Only the lines that contain the string "agent" belong in the answer; pull them from the records.

+++ INFORMATION GIVEN

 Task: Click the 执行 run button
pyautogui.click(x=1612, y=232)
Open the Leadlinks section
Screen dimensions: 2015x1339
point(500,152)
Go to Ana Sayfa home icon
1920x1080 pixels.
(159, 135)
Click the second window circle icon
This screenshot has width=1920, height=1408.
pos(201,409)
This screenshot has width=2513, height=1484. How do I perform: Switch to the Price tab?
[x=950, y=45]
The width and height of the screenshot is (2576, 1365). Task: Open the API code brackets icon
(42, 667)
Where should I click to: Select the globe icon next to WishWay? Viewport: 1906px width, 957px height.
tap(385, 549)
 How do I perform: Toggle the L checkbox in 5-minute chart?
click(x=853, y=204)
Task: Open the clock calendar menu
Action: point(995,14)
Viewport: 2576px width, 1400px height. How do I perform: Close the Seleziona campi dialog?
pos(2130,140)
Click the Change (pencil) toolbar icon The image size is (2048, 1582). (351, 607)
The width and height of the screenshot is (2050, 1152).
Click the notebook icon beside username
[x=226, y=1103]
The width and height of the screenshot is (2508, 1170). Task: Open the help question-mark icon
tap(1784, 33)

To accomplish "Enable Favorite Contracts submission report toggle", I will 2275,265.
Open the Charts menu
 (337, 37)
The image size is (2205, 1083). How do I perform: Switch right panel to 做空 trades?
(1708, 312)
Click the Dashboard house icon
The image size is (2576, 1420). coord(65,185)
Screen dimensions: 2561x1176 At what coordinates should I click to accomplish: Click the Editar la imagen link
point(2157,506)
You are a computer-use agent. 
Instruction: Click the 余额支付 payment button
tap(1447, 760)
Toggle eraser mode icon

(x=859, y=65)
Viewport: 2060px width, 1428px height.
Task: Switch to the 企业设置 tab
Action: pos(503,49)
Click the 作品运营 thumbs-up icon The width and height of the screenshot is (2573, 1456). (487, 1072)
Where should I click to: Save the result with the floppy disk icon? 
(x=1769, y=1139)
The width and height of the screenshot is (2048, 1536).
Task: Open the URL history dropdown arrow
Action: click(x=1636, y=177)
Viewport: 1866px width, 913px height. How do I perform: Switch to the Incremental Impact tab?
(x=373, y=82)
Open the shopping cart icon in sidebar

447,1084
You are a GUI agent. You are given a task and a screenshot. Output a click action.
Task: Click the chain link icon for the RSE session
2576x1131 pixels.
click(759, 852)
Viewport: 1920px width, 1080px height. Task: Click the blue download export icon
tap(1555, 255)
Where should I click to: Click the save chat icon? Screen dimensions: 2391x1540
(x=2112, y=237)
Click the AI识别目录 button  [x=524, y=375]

++++++

RESULT OF THIS TASK:
You are a computer-use agent. 
You are a GUI agent. You are given a task and a screenshot. Output a click action.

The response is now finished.